§ Exercise details:
Identify every line of the material that contains the word "green" and copy those lines. Case counts.

*** Record excerpts ***

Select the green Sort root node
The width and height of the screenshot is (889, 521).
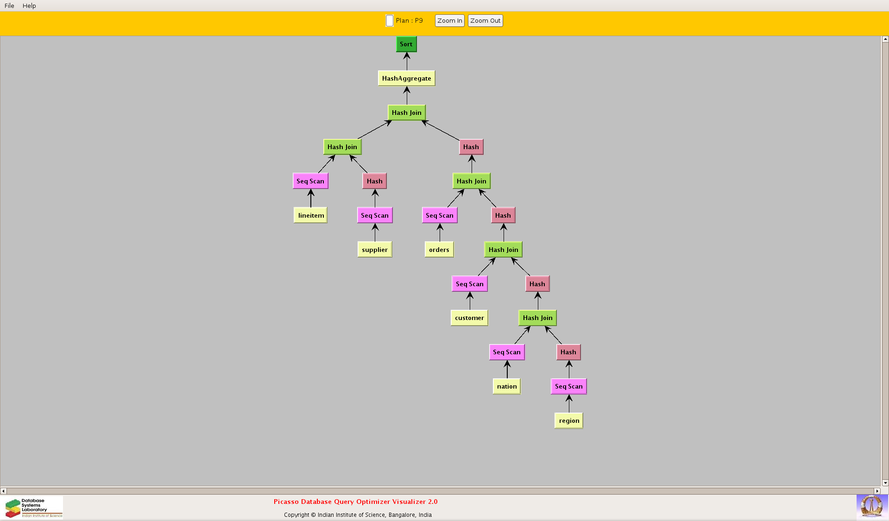406,44
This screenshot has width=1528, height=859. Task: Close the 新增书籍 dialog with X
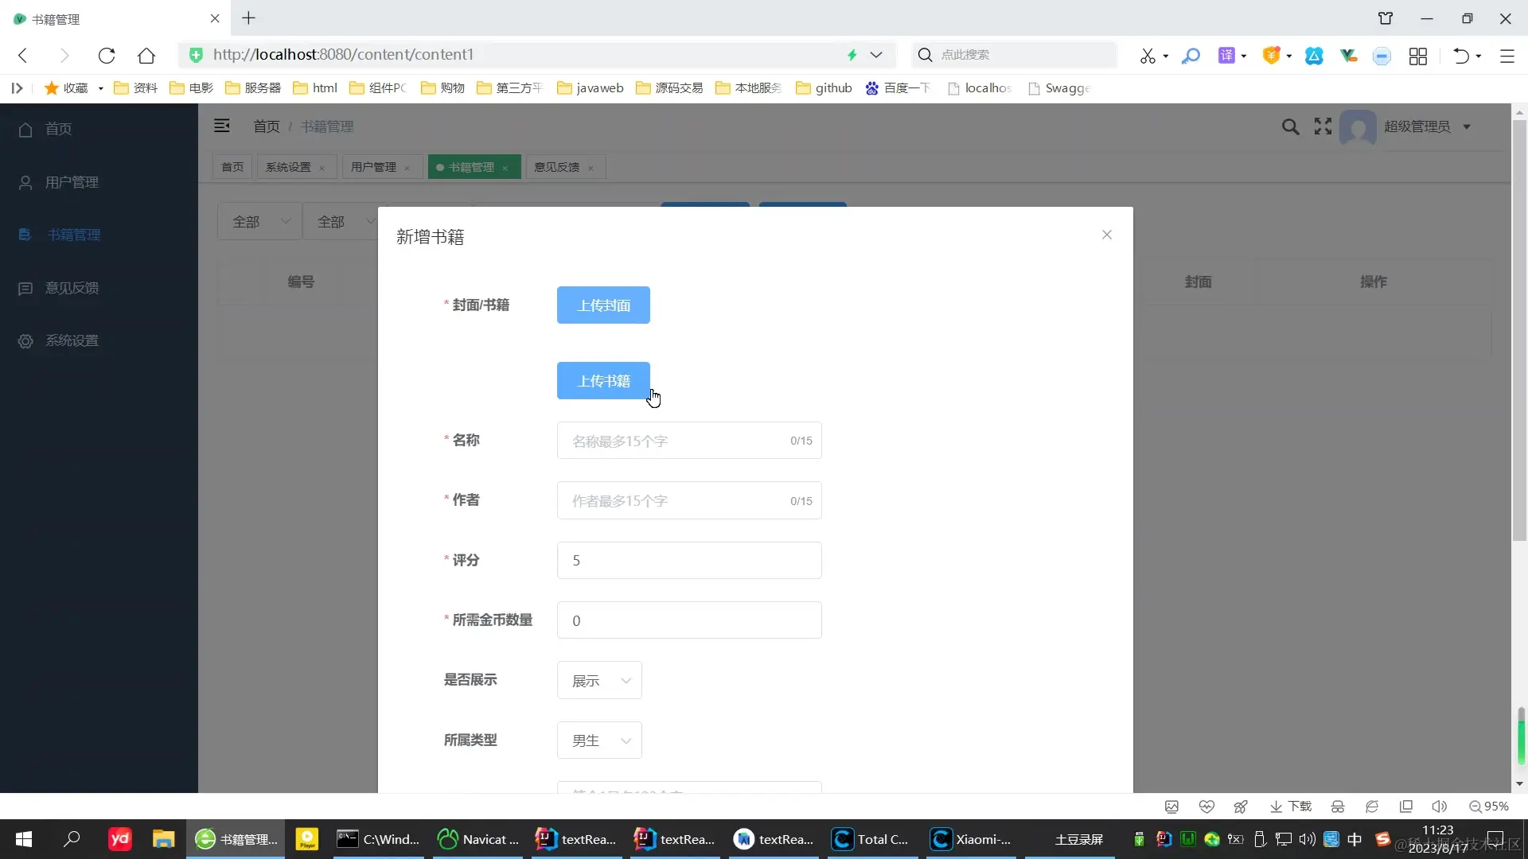[x=1106, y=235]
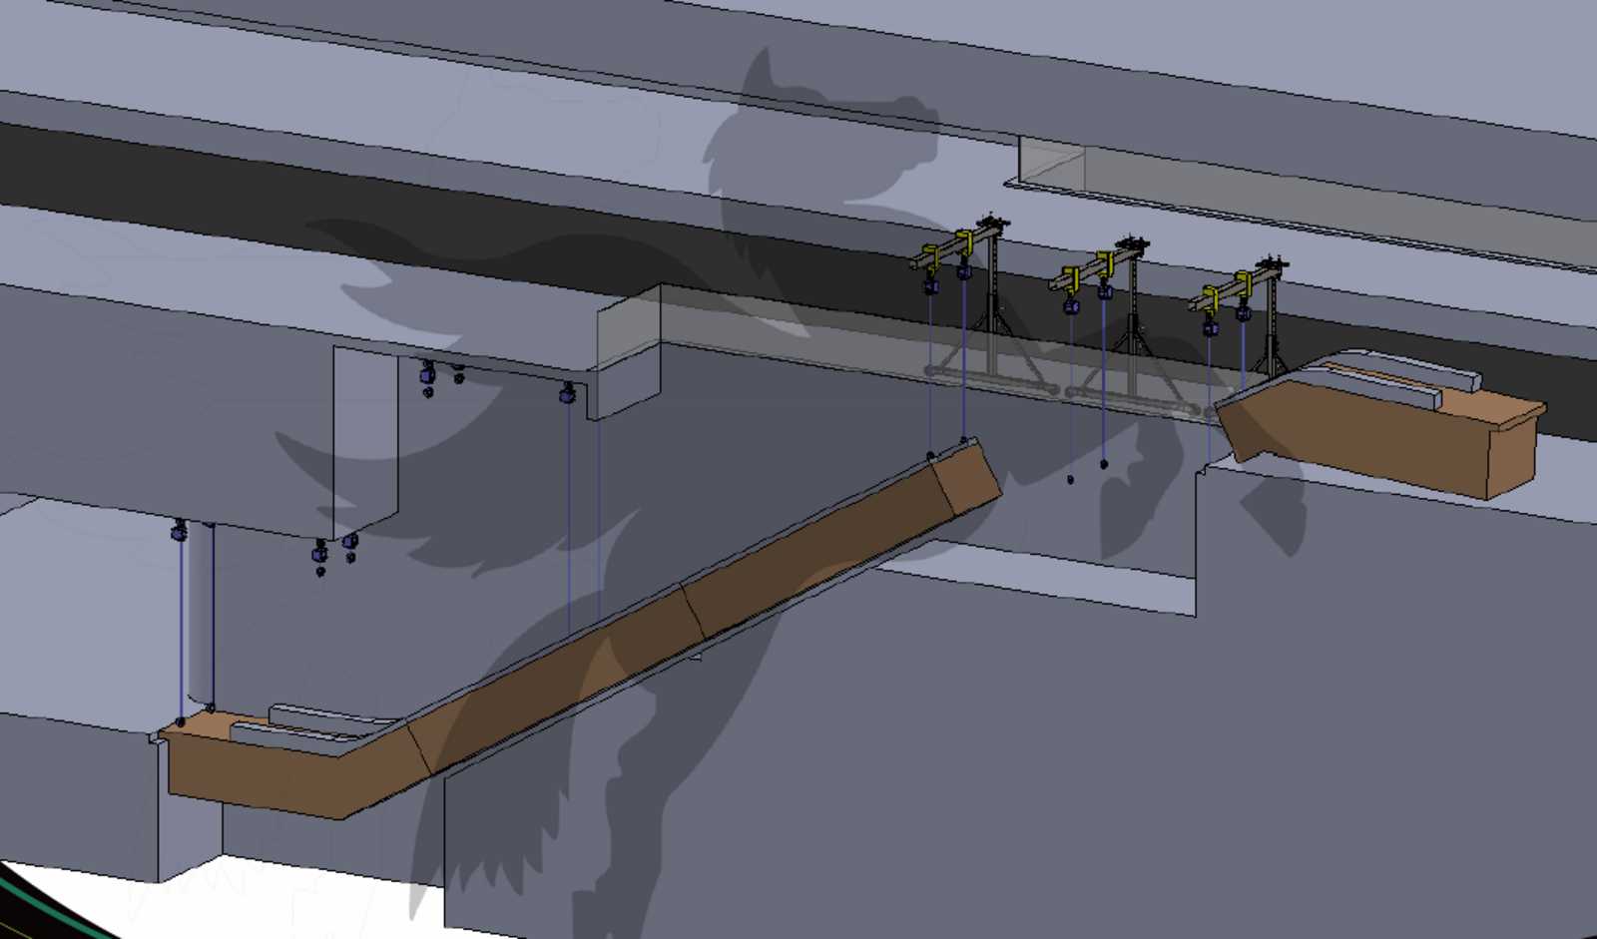Click the top end face of inclined truss
1597x939 pixels.
pyautogui.click(x=968, y=477)
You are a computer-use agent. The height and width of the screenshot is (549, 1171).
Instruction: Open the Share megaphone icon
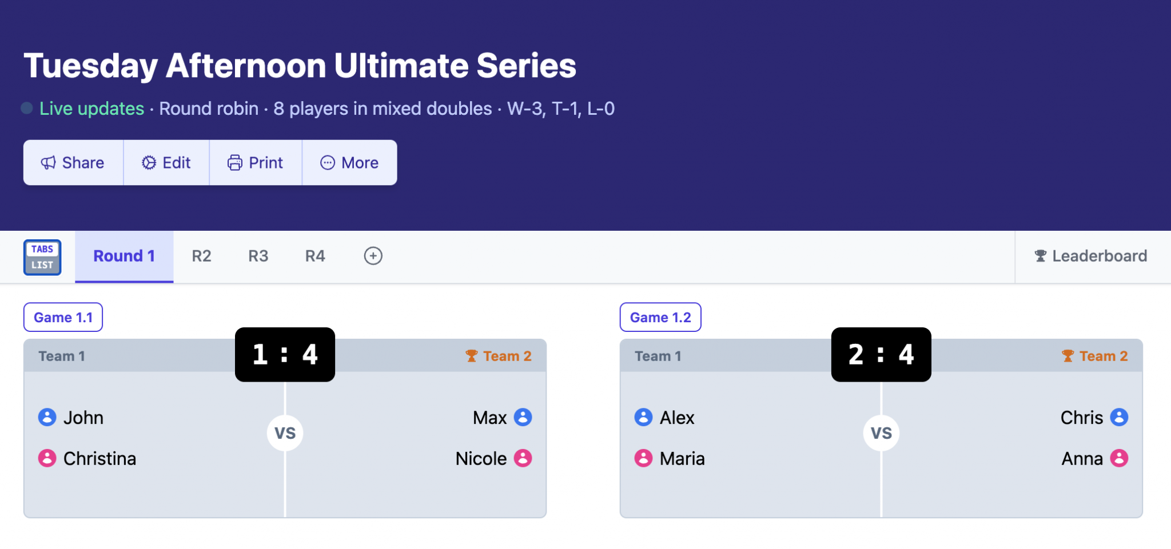coord(49,162)
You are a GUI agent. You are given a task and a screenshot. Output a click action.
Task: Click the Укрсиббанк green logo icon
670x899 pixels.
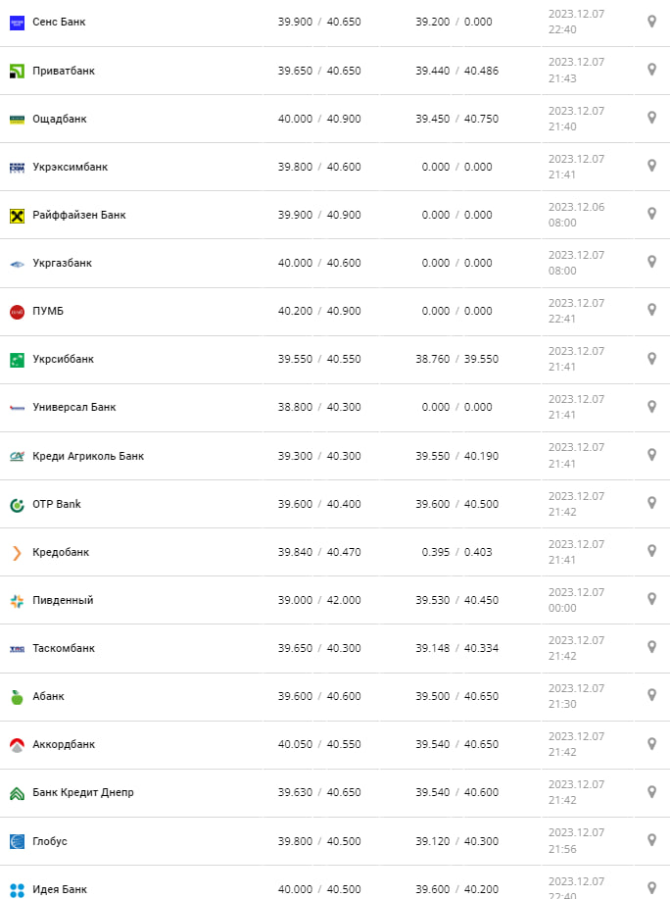(x=17, y=360)
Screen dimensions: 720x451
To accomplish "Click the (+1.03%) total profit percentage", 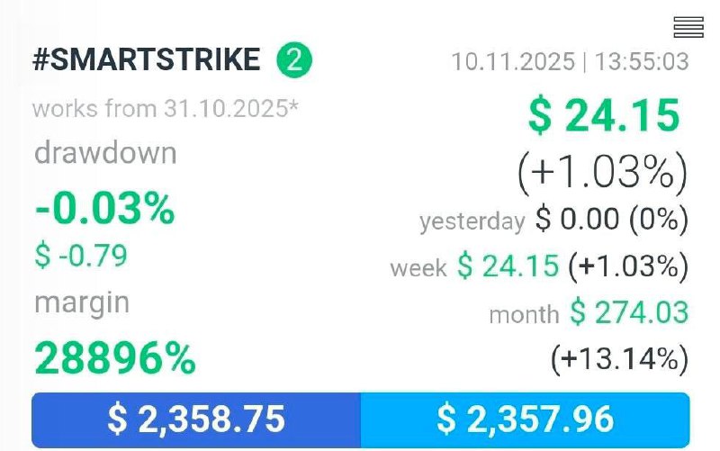I will pos(602,170).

***

§ In response:
Select the green Sort root node
Task: Click the Укрсиббанк green logo icon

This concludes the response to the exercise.